Si las ocupaciones francesas de México y la costa de Brasil hubieran funcionado, amén de tortillas hoy veríamos venta de baguettes en el Zócalo de la RM (Région Métropolitaine) y observaríamos maravillados a las écoles du samba desfilar durante Le Carnaval de Rivière de Janvier. No fue así y entonces solemos creer que los dos gigantes latinoamericanos, más allá de excentricidades como la mencionada, tienen muy poco en común. En la última década tal percepción se instaló con más fuerza todavía, decantando la caricatura de un México al borde de ser controlado por los narcotraficantes y un Brasil pujante convertido en el hermano alegre de China. No es así. Y bastan dos números para comenzar a entenderlo: 3,3 / 3,6%. Es la cifra esperada, respectivamente, de crecimiento para ambos países en este 2012.

No se trata de una coincidencia, el guarismo revela que las dos naciones comparten un mismo problema: la imposibilidad de un desarrollo acelerado, y un mismo desafío: superarlo. También que a ambos los une el estar en un momento especial de su historia. Pueden aprovechar sus dificultades y éxitos recientes para cambiarse a sí mismos. O dejarlo pasar. En este último punto las elites brasileñas parecen estar mejor predispuestas que las mexicanas, pero las cartas todavía no están echadas.

En el espejo. En un São Paulo al cual en estos días arriban jóvenes inmigrantes profesionales portugueses, españoles e ingleses, huyendo de la crisis europea, Carlos Arruda, coordinador del Núcleo de Inovação de la Fundação Dom Cabral, confía en que Brasil está varios pasos delante de México. Para ello, se basa en el Índex de la Competitividad Global 2011-2012. “En él Brasil tiene una mejor posición (53 º) que la de México (lugar 58), sobre un total de 142 países evaluados”, dice. No parece una diferencia abismal. Sin embargo, explica, importa por su relación con “el pilar más relevante para un país competitivo, que es la innovación. En este aspecto, Brasil se encuentra en el lugar 44, mientras que México ocupa el lugar 63”. En ambos casos “son posiciones intermedias en el ránking, pero Brasil lleva ventaja”.

Desde México, la mirada es distinta. Después de todo el Índex de Competitividad no deja de ser una encuesta basada en opiniones siempre en riesgo de estar sesgadas por prejuicios. Si vamos a la macroeconomía, la posición de mexicana es fuerte: “México tiene una meta inflacionaria que es del 3% con un rango de error de más menos uno. Y desde ese punto de vista la economía está bien, las finanzas públicas igual están bien. Si vemos la deuda externa gubernamental de México es de 39% del PIB. Además México es la principal economía exportadora de América Latina, incluso por encima de Brasil”, recuerda Jesús Valdés, académico de estudios empresariales de la Universidad Iberoamericana en el DF. “También es atractivo para la industria financiera internacional, porque es un país que ofrece una estabilidad macroeconómica y eso es muy importante para las inversiones de capital”.

Es bueno, pero no alcanza. “Yo lo que veo es que si bien todo eso es correcto, no es suficiente para detonar el crecimiento. México crece, pero a niveles insuficientes. Es como morir lentamente”, se lamenta César Salazar, investigador del instituto de investigaciones económicas de la UNAM.

De paso por Buenos Aires, Rubens Ricupero, ex ministro de Hacienda de Brasil y presidente del Instituto Fernand Braudel, cree que la verdad está en los dos lados del espejo: “México y Brasil tienen economías orientadas de forma distinta, pero su tasa de crecimiento es muy parecida. Alrededor del 3% promedio en los últimos años. Eso muestra que ambos tienen problemas estructurales, los que probablemente son diferentes, pero están”.

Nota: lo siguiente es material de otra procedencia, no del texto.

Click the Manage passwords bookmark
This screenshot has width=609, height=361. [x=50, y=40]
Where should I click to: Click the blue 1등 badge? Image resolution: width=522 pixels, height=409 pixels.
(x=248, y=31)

PTF a la baja. En el caso de su país, Ricupero pone el dedo en la llaga: “Brasil no está tan bien como se dice. Existen problemas estructurales de competitividad y de productividad”. Para entenderlo hay que aceptar que “nosotros tenemos un modelo opuesto al chino. Nuestra inversión es del 19% (China 40%), la tasa de ahorro 16% (China 40%). El consumo representa cerca del 63% de la producción, en China un 34%”. Con esa base, crecer a mediano plazo, no al 8%, sino al 6% anual es un sueño. ¿Cuánto, entonces? “En mi evaluación del potencial del producto brasileño a mediano plazo, éste se encuentra en torno al 4/4,5%. O sea, está más para 4 que para 5”, dice Silvia Matos, economista del Instituto Brasileiro de Economía (IBRE) de la Fundação Getúlio Vargas.

Si bien, por un lado, se espera una tasa de crecimiento de las horas trabajadas “en torno al 2,0%, es decir, un valor mayor que el crecimiento previsto de la población debido al bono demográfico” y en relación con la tasa de inversión, “la hipótesis es que la tasa de inversión a PIB se elevará poco, pero seguirá creciendo”. De hecho, la revisión de las Cuentas Nacionales trajo buenas noticias, la tasa aumentó al 20% del PIB y se espera que llegue a alrededor de 22% pronto. En otros elementos hay malas noticias. “La hipótesis de crecimiento de la PTF (Productividad Total de los Factores) es de 1,0% anual, por debajo del promedio observado entre 2000 y 2008, el período pre–crisis”, dice la especialista. Ello dista de ser bueno, ya que “como sabemos, la PTF es una medida de la eficiencia global de la economía; su crecimiento se debe, en general, a los avances, tecnológicos y aumento del capital humano”.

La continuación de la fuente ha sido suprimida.